Moral de los juguetes
La arrogancia de los adultos puede perder de vista la capacidad infantil para vivir y experimentar mil fantasías. En los juegos no rige la imitación sino la creación, el principio de placer y la libertad
La reciente campaña del Ministerio de Consumo alentando a eliminar el sexismo en los juguetes, reforzada con la convocatoria de una huelga simbólica de estos (noticia que en cualquier niño causaría tanto asombro como tristeza o rabia), me ha hecho evocar algunas lecturas que tratan de la relación de los adultos y de los niños con los juguetes.
En los días de su primera infancia, la madre de Baudelaire lo llevó de visita a casa de Madame Panckoucke, una verdadera hada que en una amplia estancia atesoraba todo tipo de juguetes para obsequiar a los pequeños, ofreciéndoles así un espectáculo extraordinario: las paredes desaparecían tapizadas por los juguetes y también el techo, del que pendían al modo de maravillosas estalactitas, así como el suelo, reducido a un estrecho surco por donde moverse. El pequeño Charles se apoderó del más bonito, caro y llamativo, a lo que su madre —¡cómo no!—, escandalizada, se opuso de inmediato, obligándolo a contentarse “con un objeto infinitamente mediocre”. Tal “aventura” la recuerda Baudelaire cada vez que se detiene ante una juguetería y pasea los ojos por “el inextricable revoltijo de curiosas formas”, por “el brillo cegador de los colores” o “la violencia en el gesto”, pues el poeta conservó siempre “un afecto verdadero y una admiración razonable por tan “singular estatuaria”, que para él representa muy bien las ideas de la infancia sobre la belleza. Lo cuenta en Moral del juguete (1853), donde, además de valorar distintos tipos de juguetes —del más primitivo y tosco al más caro y científico—, analiza las relaciones de adultos y niños con ellos. Para estos, el juguete es la iniciación en el arte en tanto que espolea su fantasía e imaginación, e incluso puede despertar una temprana tendencia metafísica cuando se empeñan en ver el alma del juguete, lo que a menudo los lleva a destrozarlos y romperlos. En los adultos prima el principio de realidad —pragmatismo, interés o tacañería—, actitudes, a su juicio, tan superrazonables como antipoéticas.
Baudelaire se refería al buen burgués. El amable y tierno Edmondo de Amicis —el célebre autor de Corazón (1886)— retrata a madres e hijas en un relato tan perturbador como ácido y crítico, El Rey de las muñecas. Además de una estupenda descripción de la tienda del señor Bonini —”inventor, fabricante y vendedor de niñas inanimadas”, y filósofo—, hay en el cuento una interesante tipología de las clientas —las apasionadas y ardorosas, las dignas, las astutas, las obstinadas o las indiferentes e impasibles—, de sus gustos y preferencias, y un lúcido análisis psicológico de las compradoras, que desvela la hipocresía o el cinismo con que las madres enmascaran sus argumentos —determinadas muñecas despertarían en las niñas ideas vanidosas, y no el lujo de sus propias madres—, los diferentes propósitos o intenciones que guían la elección —recompensa o premio, pero también castigo, y hasta coacción o chantaje—, junto a ciertas conductas: esa “costumbre materna, tan sabiamente educativa —apostilla con ironía Amicis—, de consolar a la niña que se cae pegando a la muñeca que la ha hecho caer consigo”.

_Datos recopilados_
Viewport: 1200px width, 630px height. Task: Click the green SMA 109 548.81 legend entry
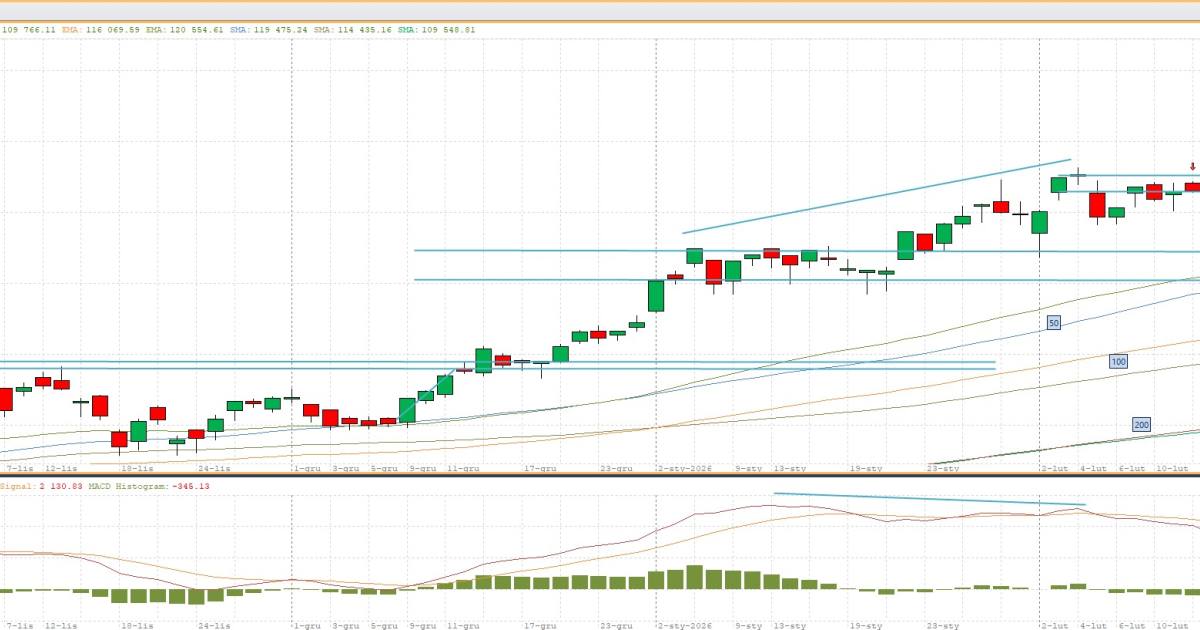[438, 30]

_Acciones requeridas_
1. Transcribe del artículo sobre los juguetes el fragmento comprendido entre "Moral de los" y "con los juguetes.", ambos incluidos, sin alterar nada.
2. Reescribe en forma de lista, conservando sus datos principales, el párrafo del artículo sobre los juguetes que empieza por "Baudelaire se refería al buen burgués".
3. Indica si cada afirmación concuerda con el artículo sobre los juguetes. Responde sí o no y cita literalmente las palabras del artículo que lo deciden: (a) La madre de Baudelaire dejó que el niño se quedara con el juguete más bonito. (b) Moral del juguete es de 1853. (c) En los adultos prima el principio de realidad.

_Resultados esperados_
1.
Moral de los juguetes
La arrogancia de los adultos puede perder de vista la capacidad infantil para vivir y experimentar mil fantasías. En los juegos no rige la imitación sino la creación, el principio de placer y la libertad
La reciente campaña del Ministerio de Consumo alentando a eliminar el sexismo en los juguetes, reforzada con la convocatoria de una huelga simbólica de estos (noticia que en cualquier niño causaría tanto asombro como tristeza o rabia), me ha hecho evocar algunas lecturas que tratan de la relación de los adultos y de los niños con los juguetes.

2.
- Baudelaire se refería al buen burgués.
- Edmondo de Amicis, autor de Corazón (1886), retrata a madres e hijas en El Rey de las muñecas, un relato tan perturbador como ácido y crítico.
- El cuento describe la tienda del señor Bonini, inventor, fabricante y vendedor de muñecas, y filósofo.
- Presenta una tipología de las clientas: apasionadas y ardorosas, dignas, astutas, obstinadas, indiferentes e impasibles.
- Analiza la hipocresía o el cinismo con que las madres enmascaran sus argumentos. Dicen que ciertas muñecas despertarían ideas vanidosas en las niñas, y no el lujo de las propias madres.
- Recoge los propósitos que guían la elección: recompensa o premio, castigo, e incluso coacción o chantaje.
- Señala con ironía la costumbre materna de consolar a la niña que se cae pegando a la muñeca que la ha hecho caer.

3.
(a) No: "escandalizada, se opuso de inmediato".
(b) Sí: "Lo cuenta en Moral del juguete (1853)".
(c) Sí: "En los adultos prima el principio de realidad".